Ieri mattina gli agenti della Squadra Mobile e del Commissariato di Pubblica Sicurezza di Gravina di Puglia, hanno arrestato il 68enne Gaetano Scalese, responsabile dell’omicidio di Pietro Capone, avvenuto nel 2014. Il provvedimento cautelare è stato emesso dalla Terza Sezione Penale del Tribunale di Bari che ha accolto il ricorso della Procura della Repubblica, contrario all’ordinanza del G.I.P. che, in prima istanza, aveva rigettato la richiesta della misura coercitiva. Il 68enne di Gravina ora deve rispondere di omicidio aggravato e porto illegale di arma da fuoco allorquando, la sera del 10 marzo 2014, attirò Pietro Capone in un agguato, mentre rincasava, uccidendolo con due colpi alla testa.
Le indagini, coordinate dal Sost. Proc. Di Bari, Fabio Buquicchio, hanno ricostruito nei dettagli i movimenti della vittima e dell’omicida, prima e dopo l’agguato, dimostrando, inequivocabilmente, che la sera del 10 marzo 2014, Gaetano Scalese, individuò la vittima, la seguì, con la propria autovettura, per le strade semideserte della cittadina, la raggiunse e uccise, a pochi metri dalla sua abitazione.

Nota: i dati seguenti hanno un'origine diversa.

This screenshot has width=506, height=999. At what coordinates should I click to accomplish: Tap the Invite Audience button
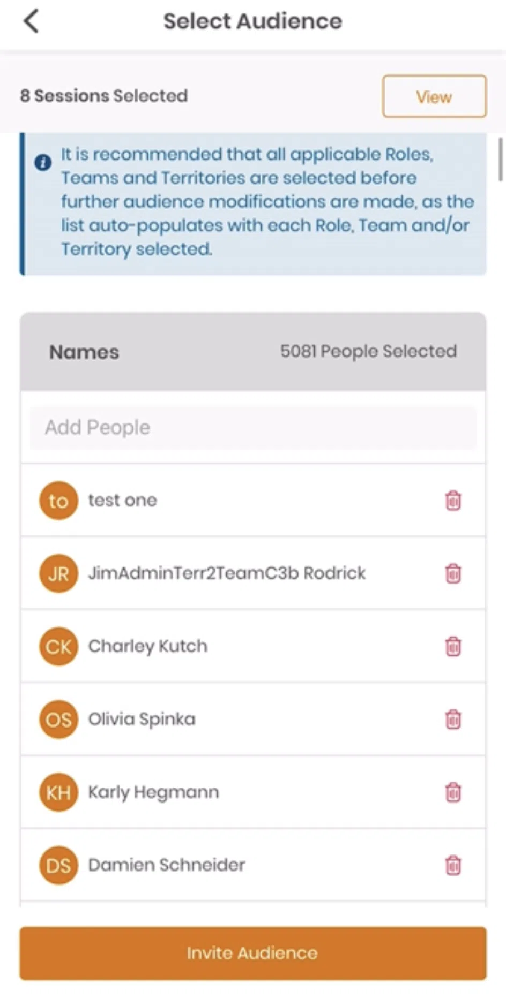(253, 953)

Pietro Capone era considerato da molti il “paladino della legalità” per il suo impegno contro l’abusivismo edilizio. Battaglie che gli avevano procurato numerose denunce e soprattutto tanti nemici tra gli amministratori pubblici e gli imprenditori locali. Ed è questo il contesto in cui è maturato l’omicidio, perché Pietro Capone aveva da tempo intrapreso una serie di iniziative giudiziarie, anche di natura privata, nei confronti di Gaetano Scalese, colpevole, secondo lui, di aver realizzato alcune costruzioni in un terreno confinante con una proprietà della sua famiglia. Tant’è vero che l’omicidio è stato compiuto un mese prima dell’udienza penale iniziata da Capone contro l’assassino.